Hi LovelJamesIrving,
Hope you're having a great day 🙂
This response shoul dnot be taken personally, rather as a counter to what has been posted. This about EA and not any single CFB 25 user/ "Answers HQ English" participant.
I'd like to counter some of your points in your response.
- "The only time cards sale for max value is when someone has bought currency from a third party website and is selling a card at max value to redeem the purchased currency."
- Response: This statement states that the "only time a car sells for Max value is when someone has bought currency from a third party, which assumes that one cannot sell a card within EA's own Auction house infrastructure without a third party transaction. This is a false statement of fact. While it is possible for this to occur, it can not and is not the "only" way a card can sell for max value. To apply that to every max vlaue sale would result in any user that has made a max sale being a TOS abuser... which is ridiculous on its face.
- Auction house cards sell based off a multitude of factors such as: timing of posting to Auction house, search filters or lack thereof, supply/demand, perceived subjective value, youtube/forum discussions regarding must have cards, and aesthetic of actionable card art that would trigger a user to desire that card regardless of its actuall abilities or in game effect, to name a few.
- If pricing cards within EA's own Max value limitations is against EA policy than EA should not have a Auction house for any users or lower the max value for all users to whatever they deem should be the max.
- To arbitrarily apply a blanket procedure that flags ALL card sellers that have made a max value card sale (and not just tos abusers like currency sellers) as a TOS sanctionable or banable offenses is bad business practice that unnecessarily punishes players who use the EA's own in-game infrastructure to advance within a game that is otherwise heavily promoting and encouraging micro transaction as the quick, easy, and rewarding method to improve ones team through RNG based gambling pack acquisition.
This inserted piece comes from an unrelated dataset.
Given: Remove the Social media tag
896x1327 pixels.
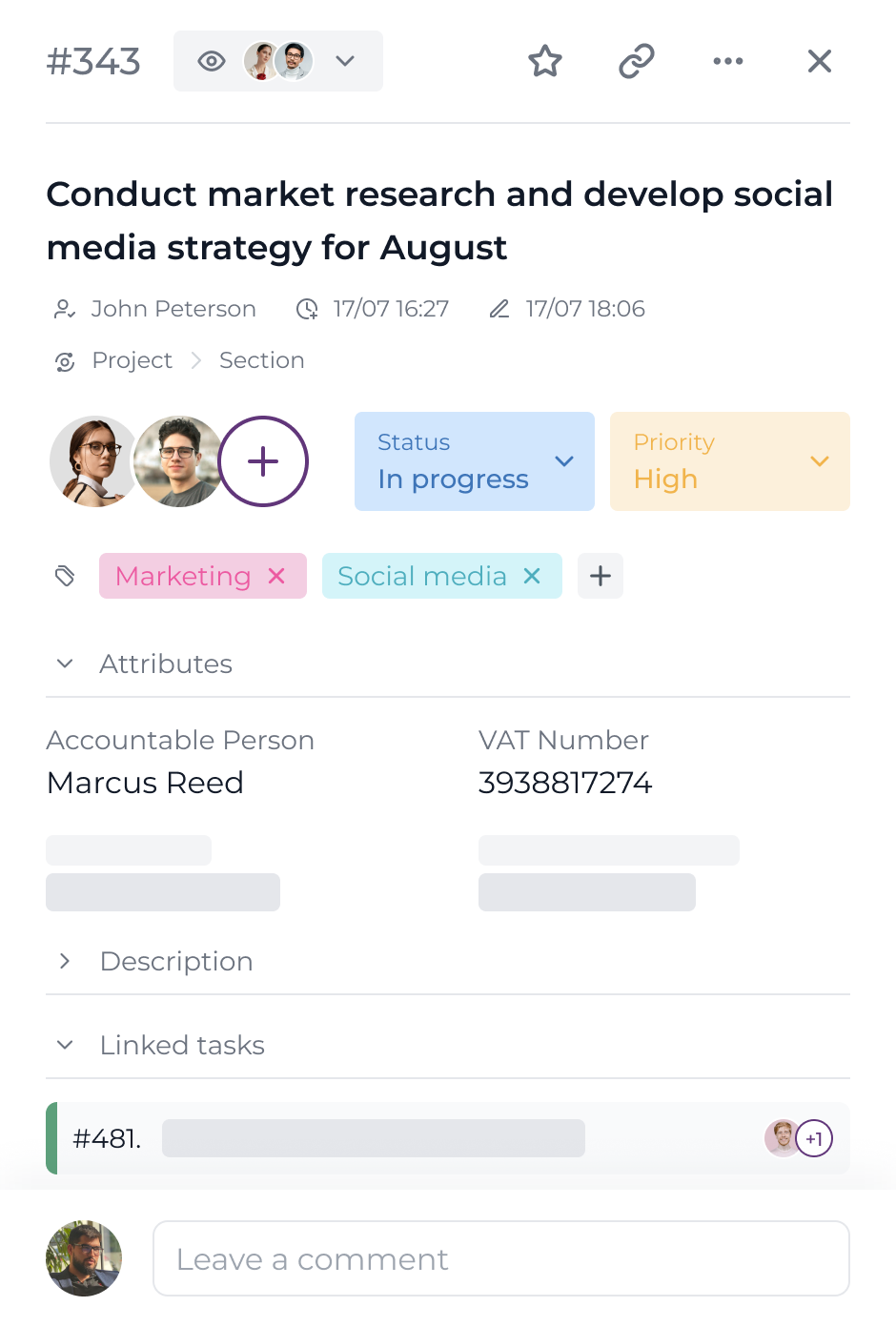Looking at the screenshot, I should (533, 576).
- A thorough review of both the seller of a max value card and purchaser should take place immediately subsequent to any alleged violation in order to determine if there was actually an offense or if it was just normal use of the Auction house. EA cannot label proficient Auctioneers as TOS abusers. No one wants actual TOS abusers in games as it ruins the overall product for everyone else. But again, without proof evidencing currency resale in exchange for IRL-currency EA is making baseless and fruitless sanctions and bans. Users who invest their time and energy into stocking up in game currency that i slater seized erroneously is akin to theft.
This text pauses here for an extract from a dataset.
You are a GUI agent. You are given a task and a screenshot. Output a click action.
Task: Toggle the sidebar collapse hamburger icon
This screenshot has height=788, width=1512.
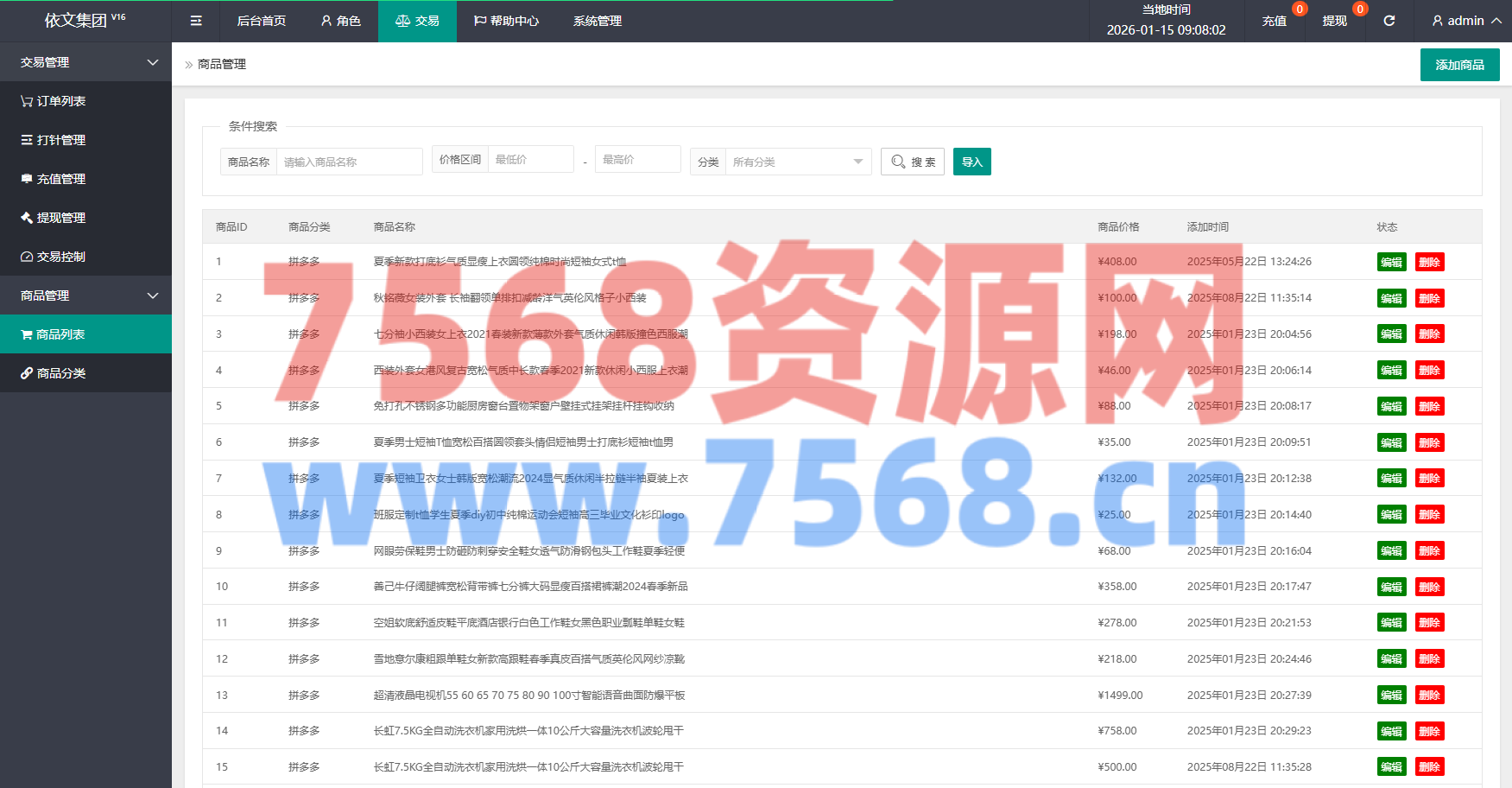coord(196,21)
- Furthermore, once honest tos abiding users are erroneously banned from use of the Auction House EA is provided with a higher likelihood that the user will fork over real life currency in order to interact with the game at or near the same level of competition.
- To be clear, EA should ban all third-party currency resellers. EA should NOT and cannot erroneously and without actual evidence ban players like those within tis "Answers HQ" that have invested time and energy into understanding and selling cards within the auction house simply because their proficiency in doing so results in the user not needing to make micro transactions. Funny how after a ban users can only interact with newly added cards is through micro transactions or gambling based packs, as opposed to saving up your in game currency for that card you really want. Simply, EA appears based off of these facts to squash any user who is good at listing cards and making profits within EA's own infrastructure.